Where does your firm sit? Most partners who read this honestly will place themselves at Level 1. Some will be at Level 2 but mistake it for Level 3 because the logs exist and nobody has tested them.

The gap between Level 2 and Level 3 is not technology. It is process discipline and documentation.

WHAT YOU CAN DO THIS QUARTER

Moving from Level 1 to Level 2, or from Level 2 to Level 3, does not require a year-long IT project. Here is what is achievable in the next 90 days.

First, conduct a tool audit. Identify every AI tool currently in use across the firm, including tools individuals have adopted without central approval. Map each tool against the four primitives: does it log prompts, record model versions, support redaction, and allow sign-off capture? This audit alone will surface the exposure.

Second, establish a single approved AI environment for client-facing work. Consumer tools used on client matters should be prohibited by policy, not just discouraged. The approved environment must, at minimum, log prompts and model versions against matter references.

Third, build a redaction checkpoint into the workflow. This does not have to be automated on day one. A manual checklist - "have I removed client names, account numbers, and identifying details before submitting this?" - logged and signed off, is better than nothing and is achievable immediately.
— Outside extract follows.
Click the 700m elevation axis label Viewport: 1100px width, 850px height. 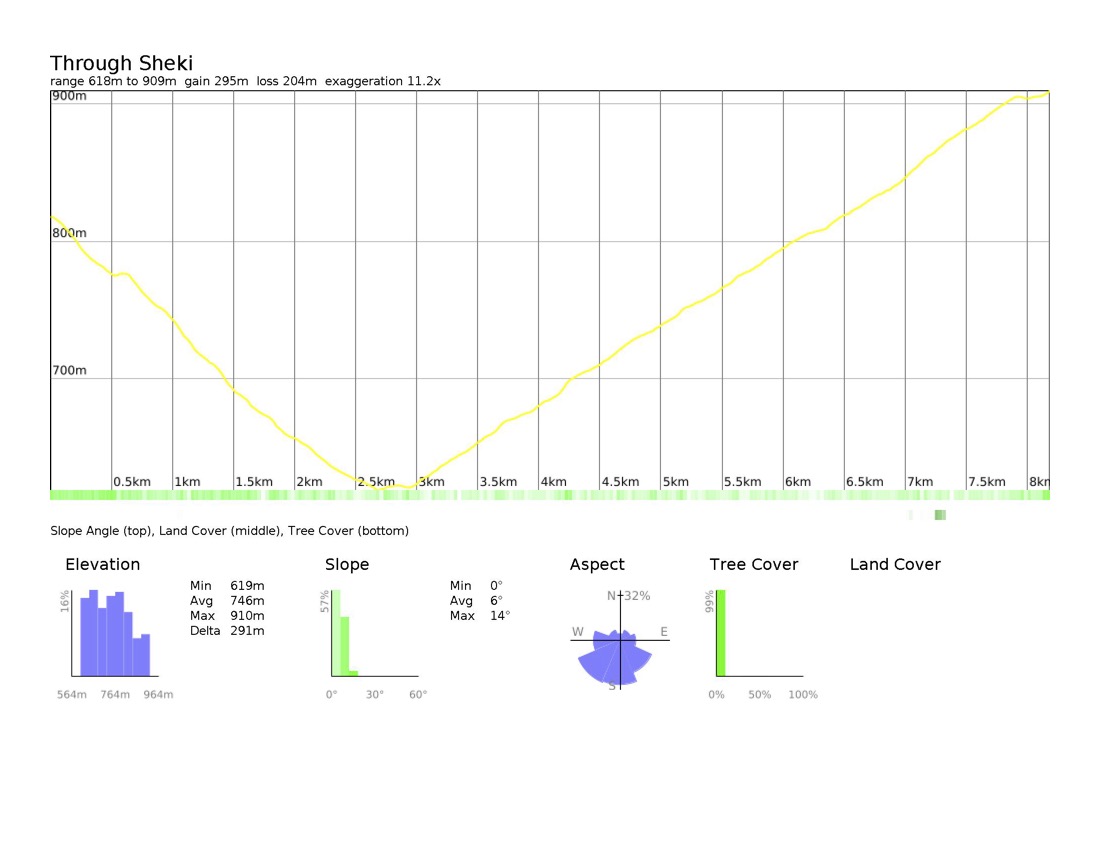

Fourth, create a reviewer sign-off template. A simple form, digital or otherwise, that records the professional's name, the matter reference, the date, and a declaration that they have reviewed the AI output before it was used. File it with the matter. This single step moves you meaningfully toward Level 3.

Fifth, test the trail. Take a closed matter where AI was used and try to reconstruct the full chain from the logs. If you cannot do it in under an hour, you know exactly what to fix.

The firms that build this infrastructure now will not just be better protected when regulators ask. They will be the firms that clients, increasingly aware of AI governance, choose to trust with their most sensitive work.

An audit trail is not a bureaucratic burden. It is the proof that a professional was actually in charge.